Advancing gender equality and women’s empowerment in disaster risk reduction in Kenya

Kenya is one of the countries that adopted the Sendai Framework for Disaster Risk Reduction and committed to its implementation of the key priorities of the framework.  In line with implementation of the Sendai Framework for Disaster Risk Reduction (DRR), a 15-year global plan to curb deaths and economic losses caused by natural and man-made hazards, the Government of Kenya, with support from the UN, established a National Platform for DRR, to coordinate and advise on disaster issues at the national level.

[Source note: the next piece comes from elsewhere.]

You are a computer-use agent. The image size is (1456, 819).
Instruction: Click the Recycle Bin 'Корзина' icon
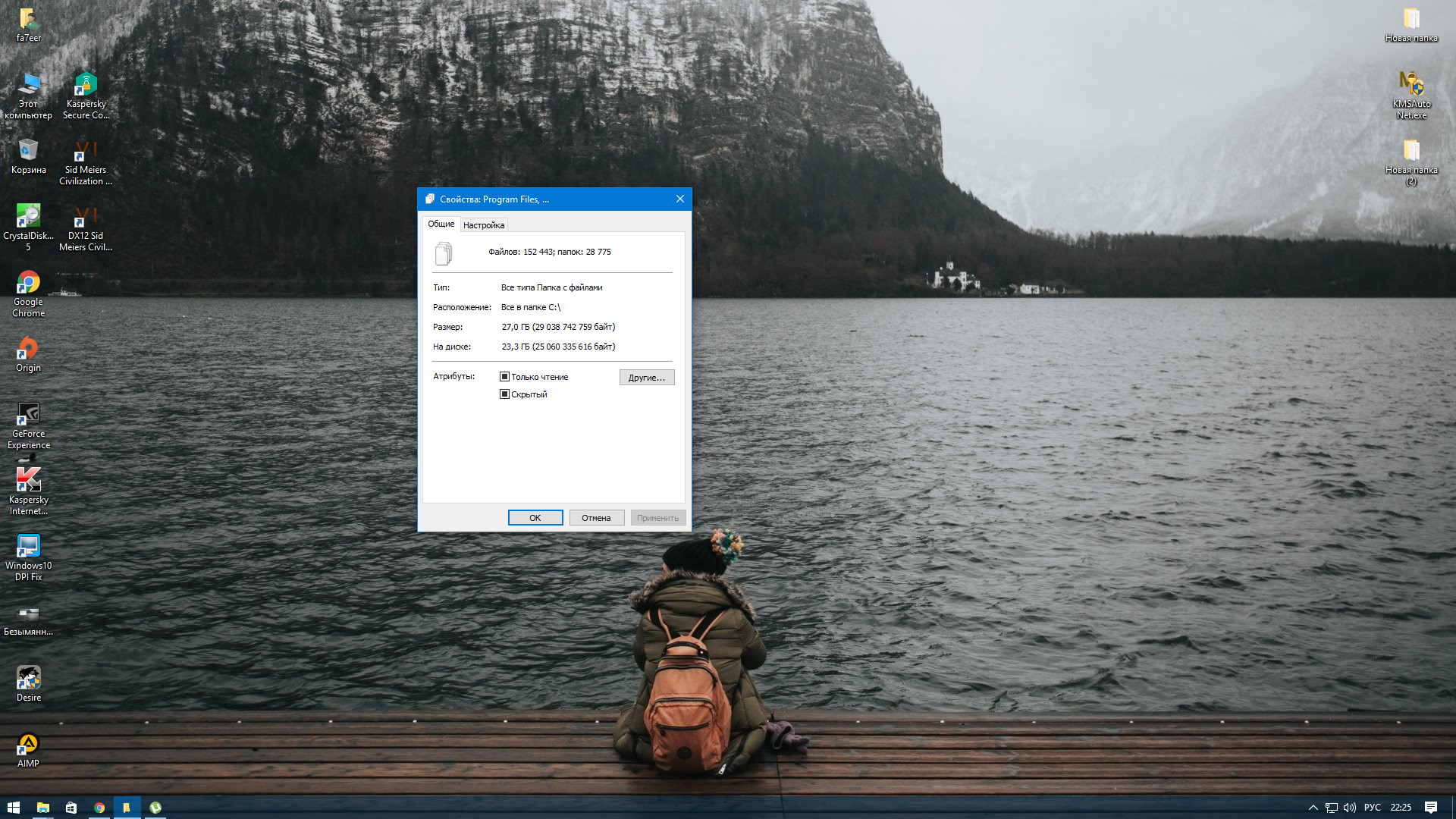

Due to the gendered dimensions of disaster risk, women and girls face greater vulnerability and exposure to disasters. Women’s actual and potential contributions to DRR, including their leadership as first responders and their central role in community resilience, continue to be largely untapped assets in DRR, resilience, recovery and reconstruction strategies. Evidence has proven that harnessing women’s leadership, experience, and knowledge into these efforts yields more effective initiatives.

With this in mind, at the country level, UN Women works hand-in-hand with the Kenyan government and civil society to strengthen contributions and leadership of women in disasters and increase their resilience. This includes advocating the need for women’s leadership and gender-responsive DRR and resilience-building.

 

At the national level, UN Women has worked with the National Drought Management Agency (NDMA), National Disaster Operations Centre (NDOC), and Council of Governors (COG), providing technical support in the development of the national DRM policy, strategies, and legal frameworks to ensure gender inclusion. Key interventions undertaken include supporting NDMA in the collection of disaggregated data to support gender responsive policy development, development of NDMA gender mainstreaming guidelines, development of gender markers with NDOC, and development of the National COVID-19 Socio-Economic Recovery and Re-engineering Strategy and its domestication in 14 counties with the Council of Governors.

 

Outcomes stemming from this technical support include the development of inclusive and gender responsive National DRM Policy 2018 and the draft DRM Bill 2018-2020 which was passed through cabinet undertook its first reading as a government sponsored bill in the ninth National Assembly on the 1st of September 2021. As part of the National Platform for DRR, UN Women provided technical support in the development of the National Action Plan for DRR 2019-2022.